Estratégia do Governo para Aliviar Inadimplência
Dados recentes do Ministério da Educação, referentes a outubro de 2025, indicam que 160 mil estudantes estão com parcelas atrasadas no Fies, totalizando um saldo devedor de aproximadamente R$ 1,8 bilhão. Durante a inauguração de uma nova unidade do Instituto Federal de São Paulo, localizada em Sorocaba, o presidente anunciou que a inclusão desses alunos no pacote de renegociação de dívidas está sendo estudada e pode ser implementada em breve.
“Estamos enfrentando um problema crescente com o endividamento do Fies. É imperativo que incluamos esses estudantes na nossa estratégia de negociação de dívidas, pois não podemos privar um jovem do seu sonho universitário devido a dificuldades financeiras,” afirmou o presidente, ressaltando a importância de apoiar aqueles que investiram em sua educação.
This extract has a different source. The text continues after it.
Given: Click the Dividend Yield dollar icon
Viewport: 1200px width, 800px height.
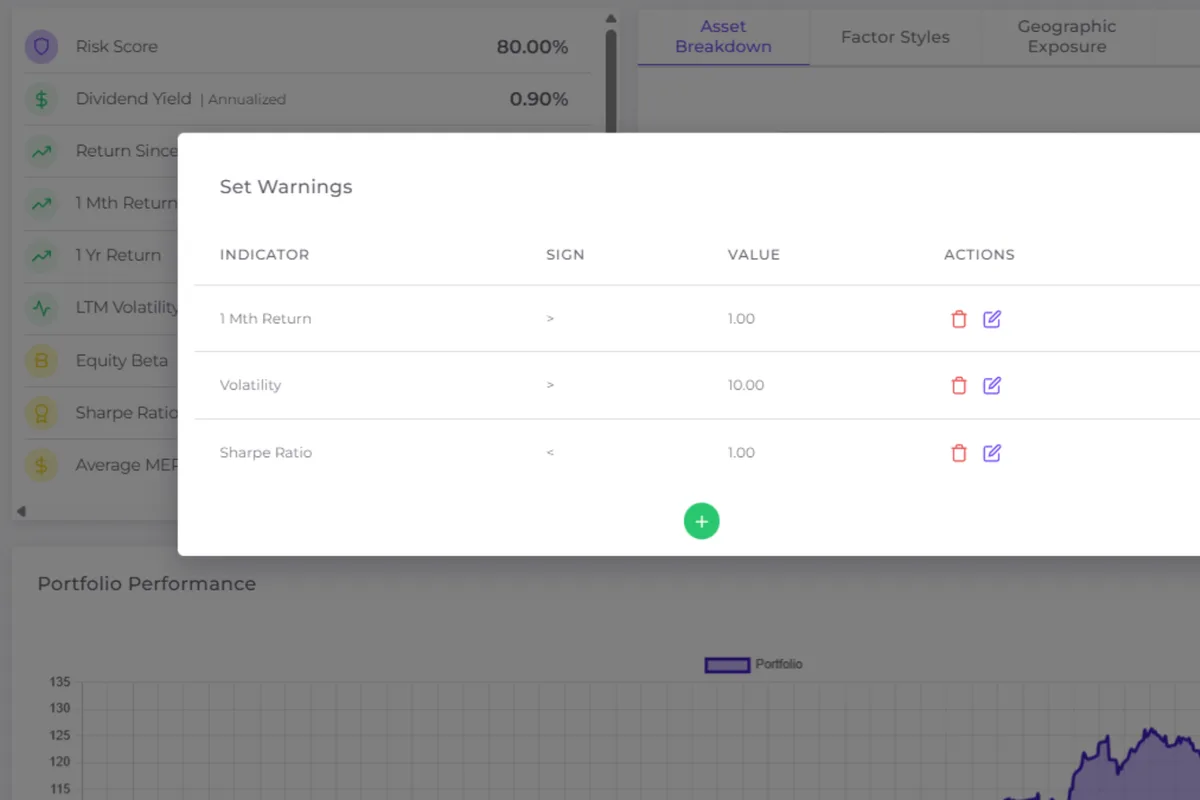Looking at the screenshot, I should (x=41, y=99).
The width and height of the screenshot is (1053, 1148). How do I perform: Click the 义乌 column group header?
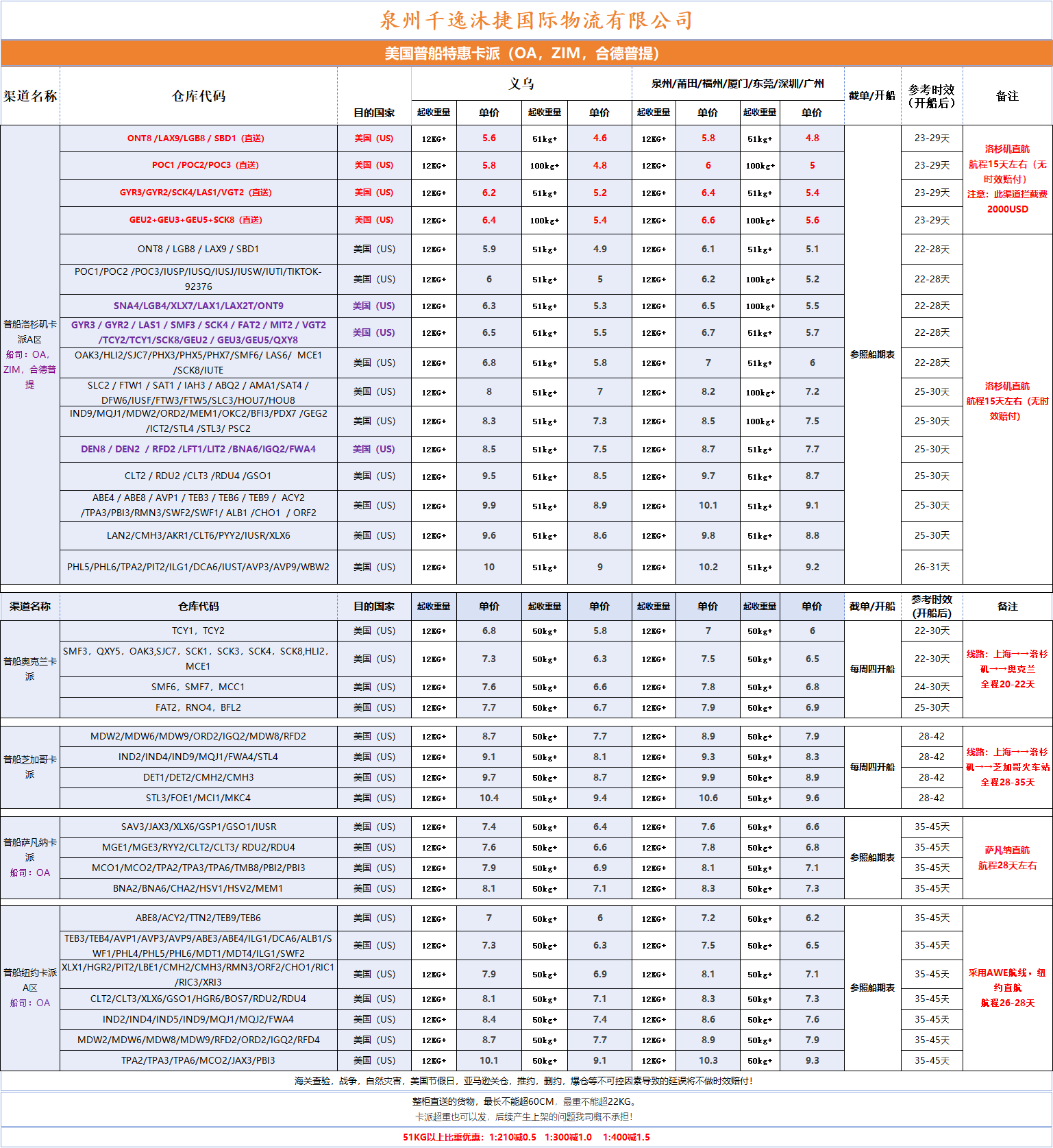tap(521, 84)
Novas Linhas de Crédito em Discussão
Além do pacote voltado para a renegociação de dívidas, o governo está avaliando a criação de novas linhas de crédito e financiamento com taxas de juros reduzidas. O foco é atender motoristas de aplicativo, taxistas e caminhoneiros, permitindo que possam renovar suas frotas. O objetivo é desenvolver estratégias que minimizem o endividamento desses profissionais sem limitar o acesso a novos bens.
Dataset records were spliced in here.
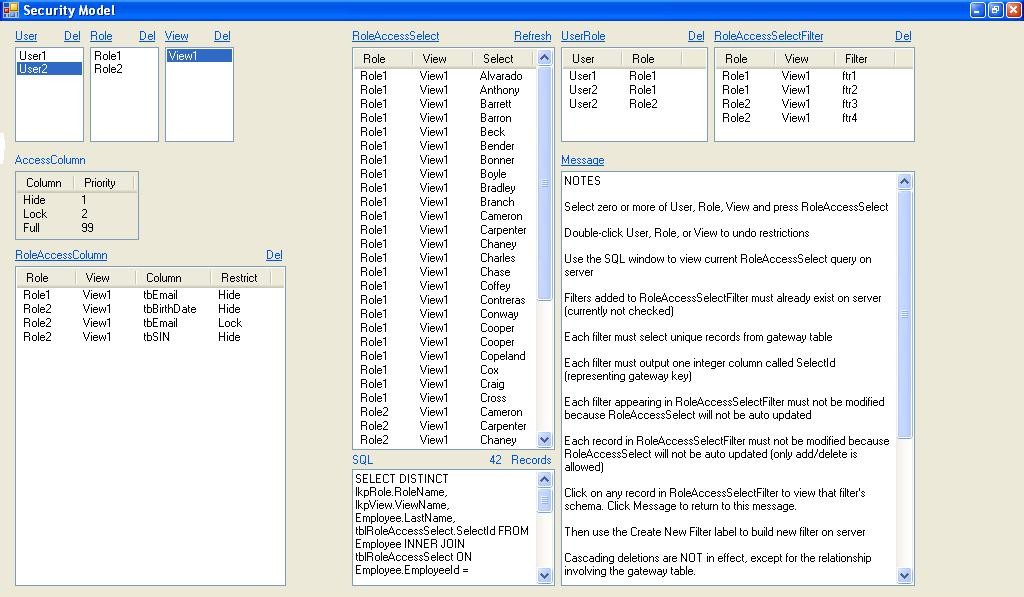
Task: Select User1 in the User list
Action: point(33,56)
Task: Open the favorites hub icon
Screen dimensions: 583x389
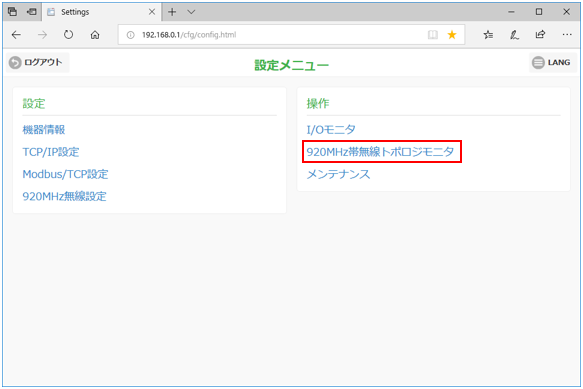Action: click(488, 35)
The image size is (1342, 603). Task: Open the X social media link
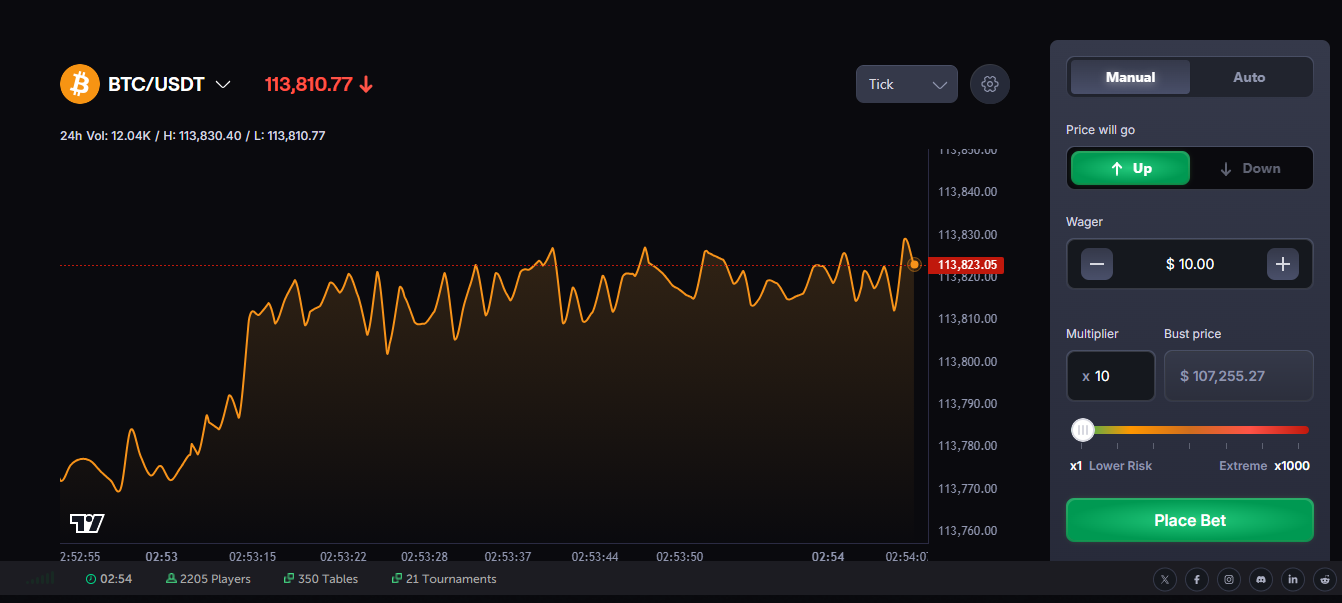click(1164, 579)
Fontes do governo informaram à CBN que pesquisas internas revelaram a necessidade de ações direcionadas para esses grupos, que apresentam uma resistência significativa ao governo Lula. O Palácio do Planalto, portanto, busca implementar medidas que visem aumentar a aprovação entre esses segmentos.
Desafios Internos na Implementação
No entanto, para que essas iniciativas avancem, é necessário o apoio do Ministério da Fazenda. Relatos de interlocutores sugerem que a equipe econômica demonstra cautela em abrir novas frentes de incentivos, pois a prioridade da Pasta está na consolidação das medidas voltadas à redução do endividamento das famílias.
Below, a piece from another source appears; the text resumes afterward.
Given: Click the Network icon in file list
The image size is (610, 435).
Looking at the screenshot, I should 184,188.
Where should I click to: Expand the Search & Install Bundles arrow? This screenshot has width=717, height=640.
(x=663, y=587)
A estratégia do governo se concentra em atender pessoas de baixa renda e pequenas empresas. Alternativas em estudo incluem alinhar esforços com os bancos para possibilitar a renegociação de dívidas de curto prazo, além de considerar a troca de débitos onerosos por linhas de crédito mais acessíveis, respaldadas pelo Fundo Garantidor de Operações (FGO).
Liberação de Recursos para Quitar Dívidas
Outra medida em análise envolve a liberação de cerca de R$ 7 bilhões que a Caixa Econômica Federal detém como reserva do FGTS, referente à antecipação do saque aniversário. O Ministério da Fazenda, em conjunto com o Ministério do Trabalho, ainda estuda a possibilidade de liberar até R$ 10 bilhões destinados à quitação de dívidas elevadas, especialmente aquelas oriundas de juros acumulados em cartões de crédito rotativo.
Essas ações, se implementadas, podem representar um passo significativo na luta contra o endividamento excessivo, oferecendo alívio tanto para estudantes quanto para trabalhadores que enfrentam dificuldades financeiras. O governo, ao priorizar esses grupos, busca não apenas aliviar a situação atual, mas também garantir um futuro mais promissor para os cidadãos que investem em sua educação e na economia do país.